> _Quoted passage_:
Qualified Charitable Distributions: Charitable Giving Through Your IRA

Published on December 8, 2022

Holiday time means receiving numerous appeals for charitable donations before the end of the year. Taxpayers often hurry to get their year-end checks or online donations transacted before December 31 so they can take the deduction on this year’s taxes.

Rather than write out a check, did you know you can use your Traditional IRA (or other tax-deferred account) as the source for making these donations? This is done via a qualified charitable distribution (QCD), for retirement-age taxpayers.

There are good tax-related reasons to do a QCD, so the charitable donation has double benefits to the account owner and the charity that receives the funds.

What is a qualified charitable distribution?

For people or couples who do not yet need the income from their mandatory required minimum distributions (which must start at age 72), they may use the QCD strategy, also called a charitable IRA rollover.

> _Recorded data_:
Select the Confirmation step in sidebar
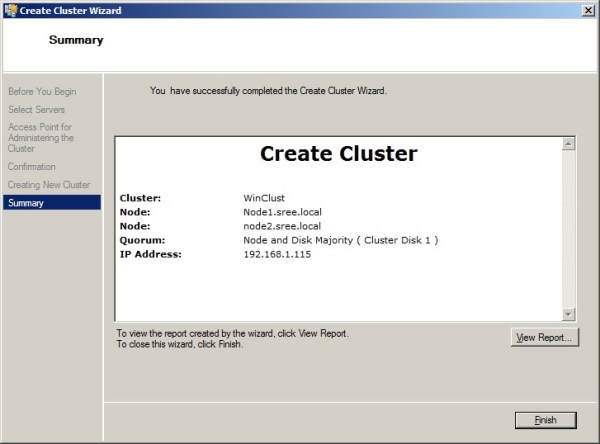This screenshot has height=444, width=600. pyautogui.click(x=32, y=167)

> _Task requirements_:
a – In the text on qualified charitable distributions, at what age must required minimum distributions start?
b – Write more of the text on qualified charitable distributions, picking up right after its last sentence.
The lines play no part in what you're asked to do here.

> _Answer list_:
a – At age 72.

b –
This QCD strategy enables charity-minded individuals to send up to $100,000 a year from their tax-deferred IRA to an operating charity (or qualifying public charity) as defined by the IRS in IRC section 170(b)(1)(A). The amount may represent all, a portion of, or more than their annual required minimum distribution (RMD). Account owners who are eligible to start taking RMDs may do this.

Why take a QCD?

Taking required minimum distributions from one’s IRA increases your taxable income (the withdrawals are subject to ordinary income tax). In some cases, this additional income may push the taxpayer into a higher tax bracket. This in turn may adversely affect Social Security and Medicare benefits.

Enter, the QCD.

Tax benefits of a QCD

While a qualified charitable distribution is not a tax-deductible contribution, the assets that are rolled over go directly to the charity. This bypasses the IRA owner, who will not have to report the QCD amount as taxable income and therefore, will not owe any taxes on it. Of course, the charity benefits as well with a generous donation.

The QCD is excluded from the donor’s taxable income and the taxpayer’s adjusted gross income is reduced, providing an additional tax benefit.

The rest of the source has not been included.